In June 2010 Capita (a firm that provides administration and business support, business process outsourcing, consultancy and change management, customer management, debt and legal, financial, HR and recruitment, information technology, insurance, legal process outsourcing, life and pensions, property and infrastructure, remediation, service design, software solutions and travel and events services to clients in sectors including banking, central government, defence, education, emergency services, financial services, health, housing, insurance, local government, life and pensions, police and justice, retail, telecoms and media, transport, travel, leisure and utilities) bought Premier Medical Group (PMS) for £60m. Over Christmas and the new year, Capita (see above) sold most of the rechristened Capita Medical Reporting back to its original owner Dr Harry Brünjes.
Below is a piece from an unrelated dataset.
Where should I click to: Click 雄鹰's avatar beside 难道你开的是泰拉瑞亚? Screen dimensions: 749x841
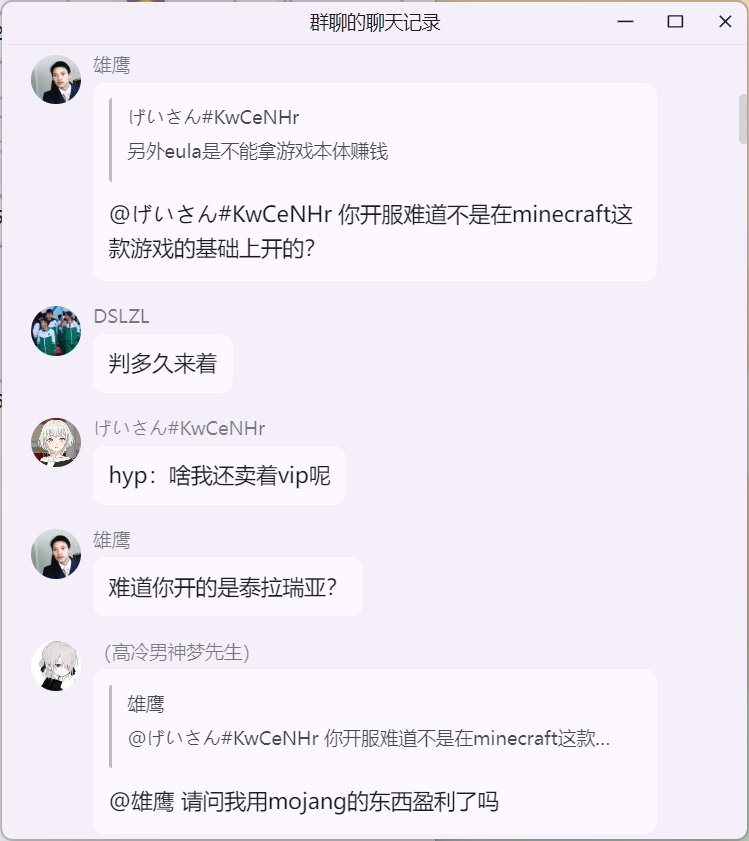56,554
Why would they do that? Naturally, Bankstone News hasn’t the faintest idea. But it’s probably just one of those cyclical things where a large organisation decides one day to broaden and deepen its expertise and resources in something or other and then decides after a bit that it would actually prefer to focus on core areas and stuff that will play a key role in its future strategy or some such. Or perhaps it was simply that PMS/CMR, or whatever you want to call it, was – like the bow of Odysseus, the lyre of Orpheus, or the Sooty of Harry (no H) Corbett – never quite the same without its original owner. At any rate, the inimitable Dr Prunes is back at the helm, cue much rejoicing up and down the land, not least in charming Shropshire market town Ludlow, where even the local MP has publicly welcomed both the returning hero and the appetising aroma of new local employment opportunities conjured up by “plans for expansion and the return of some business activities to Ludlow.”

Attentive readers of Bankstone News will already have gathered some impression of the scope and seriousness of Dr Brünjes’ track record. This, you may recall, is a man with several illustrious medical careers to his credit, a man, equally, who is physically incapable of walking past a piano without pausing to knock out a couple of tunes, a man, also, with a notorious theatrical penchant for dissecting fellow members of the medical profession (but only, like US TV’s loveable psychopathic murder-torturer Dexter, the bad ones), a man who now, much to everyone’s relief, leaps back aboard the good ship CMR/PMS like Cap’n Jack Sparrow liberating the impounded Black Pearl, with a lusty cry of ‘Ahoy, there, Me Hearties. Splice the mainbrace and break out the ivories!’ and with trusty lieutenants Mark “the Lash” Stirrup and Black Bob Goodall at his side.

Welcome back Harry, we say here, at Bankstone News. Your strategy of focussing “on medical excellence, service quality and business process efficiency” might sound dangerously radical, but we’ve every confidence you and your ‘reinvigorated management team’ can pull it off.